>>>>>
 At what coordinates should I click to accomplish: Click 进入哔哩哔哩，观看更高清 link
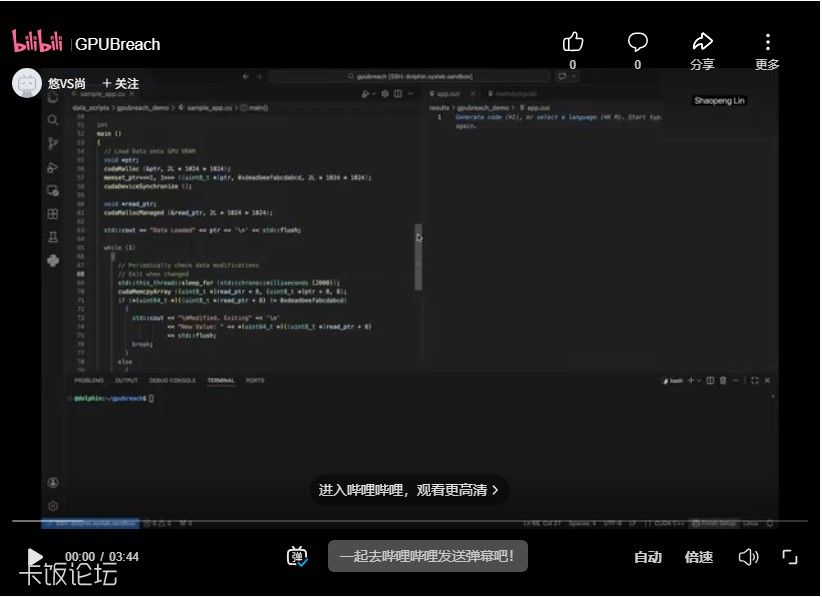click(x=408, y=490)
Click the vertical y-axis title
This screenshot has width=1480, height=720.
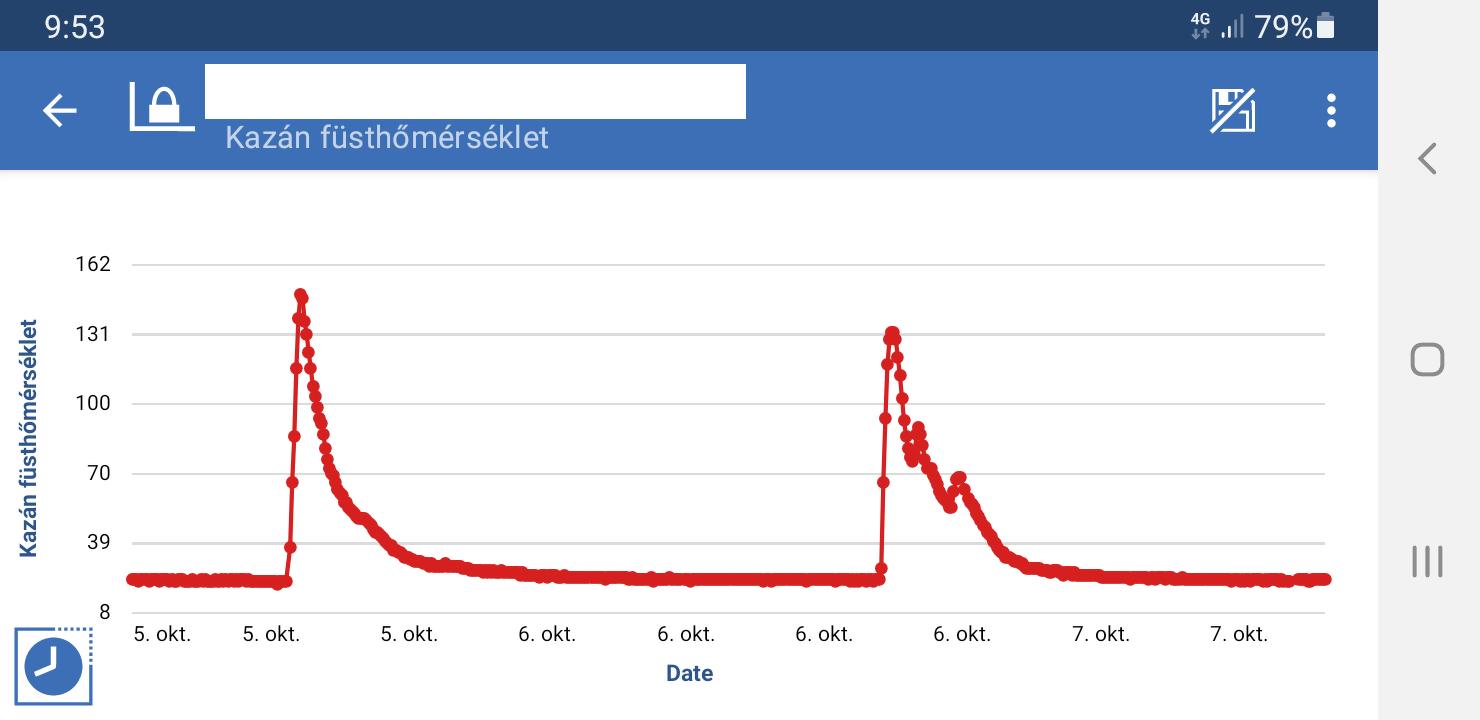(28, 438)
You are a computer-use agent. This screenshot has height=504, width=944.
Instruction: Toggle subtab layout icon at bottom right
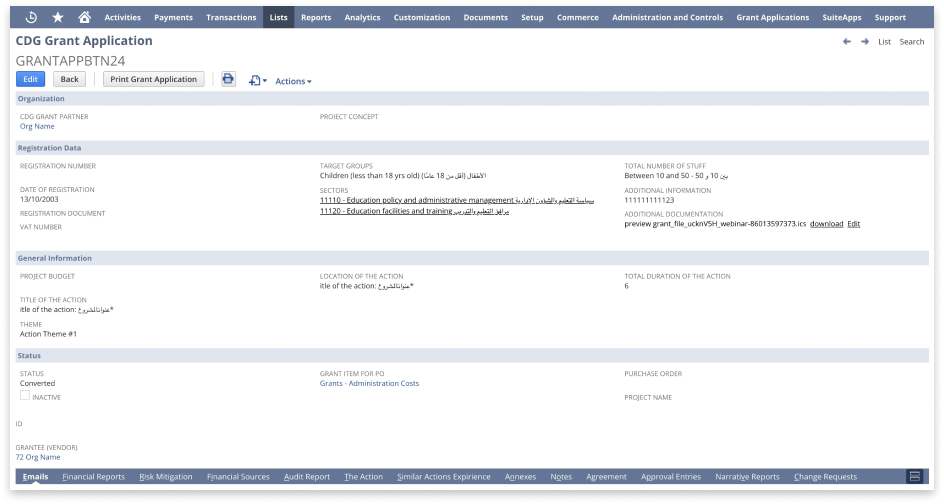pyautogui.click(x=913, y=477)
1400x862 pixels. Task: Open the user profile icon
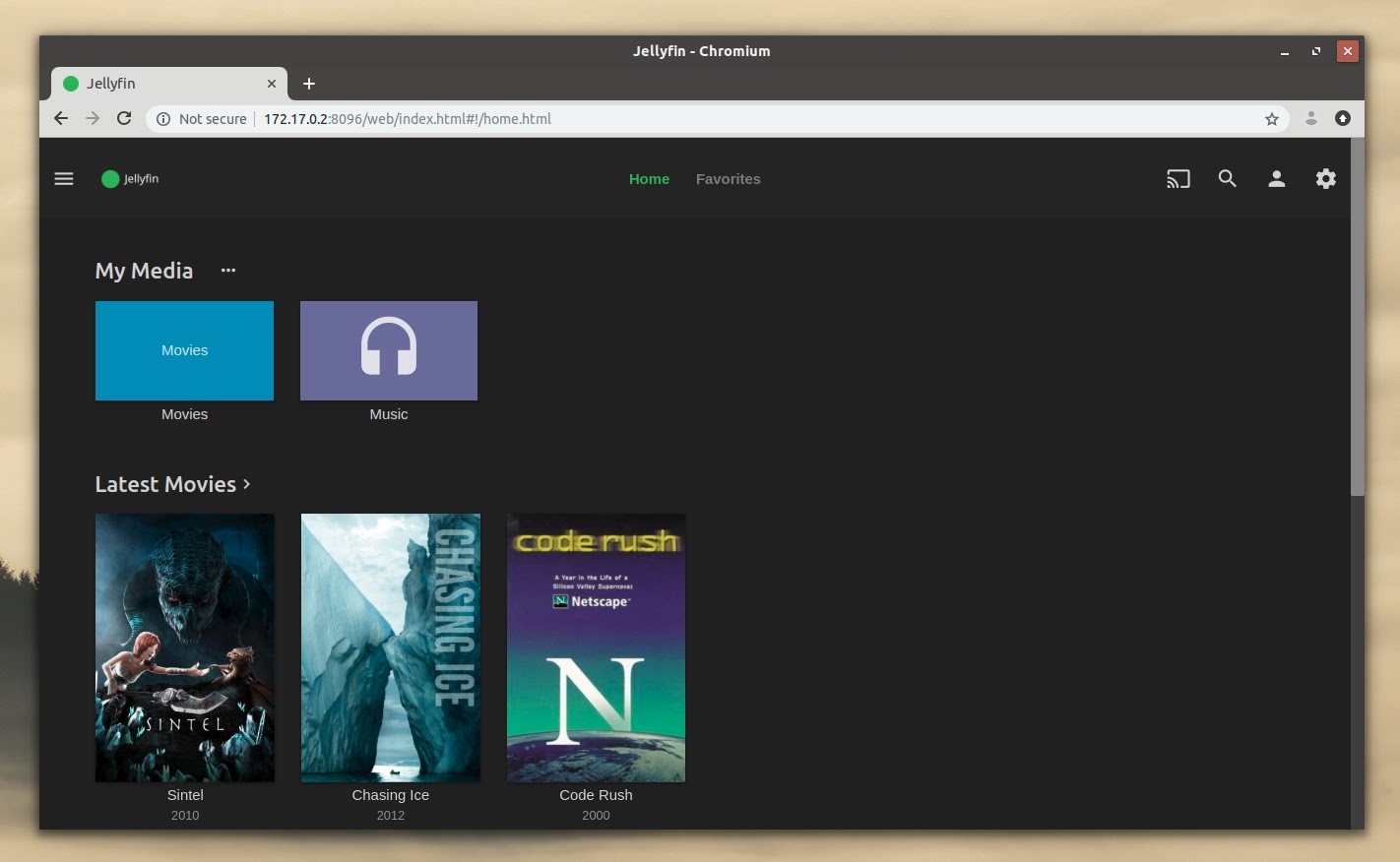tap(1276, 178)
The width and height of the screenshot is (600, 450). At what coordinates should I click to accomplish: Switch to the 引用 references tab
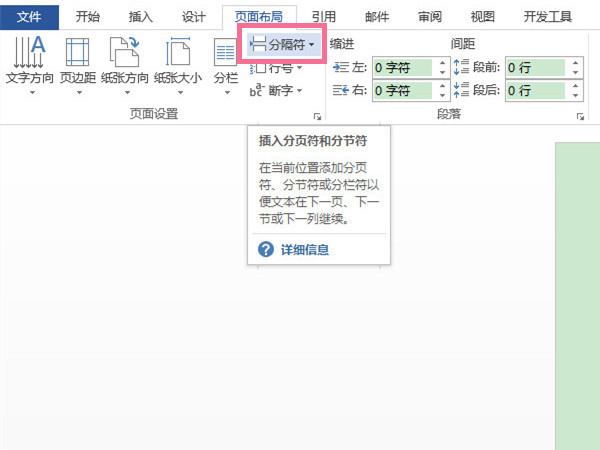tap(324, 16)
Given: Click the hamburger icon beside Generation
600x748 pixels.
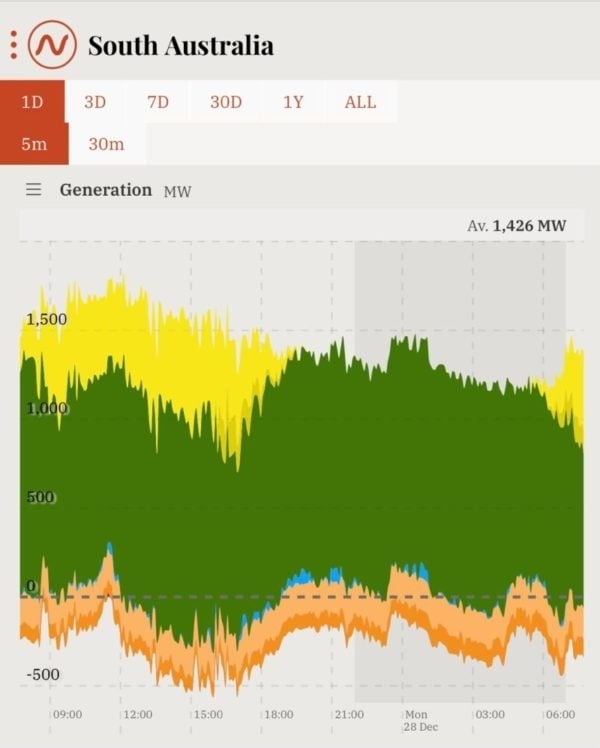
<<<<<
The required output is each line above restated verbatim, with all images omitted.

### SOLVED EXERCISE:
 At what coordinates should I click to accomplish: Click 进入哔哩哔哩，观看更高清 link
click(x=408, y=490)
Click the vertical y-axis title
This screenshot has width=1480, height=720.
(28, 438)
You are a computer-use agent. This screenshot has height=504, width=944.
Instruction: Toggle subtab layout icon at bottom right
pyautogui.click(x=913, y=477)
1400x862 pixels. Task: Open the user profile icon
tap(1276, 178)
The width and height of the screenshot is (600, 450). At what coordinates should I click to accomplish: Switch to the 引用 references tab
tap(324, 16)
Given: Click the hamburger icon beside Generation
600x748 pixels.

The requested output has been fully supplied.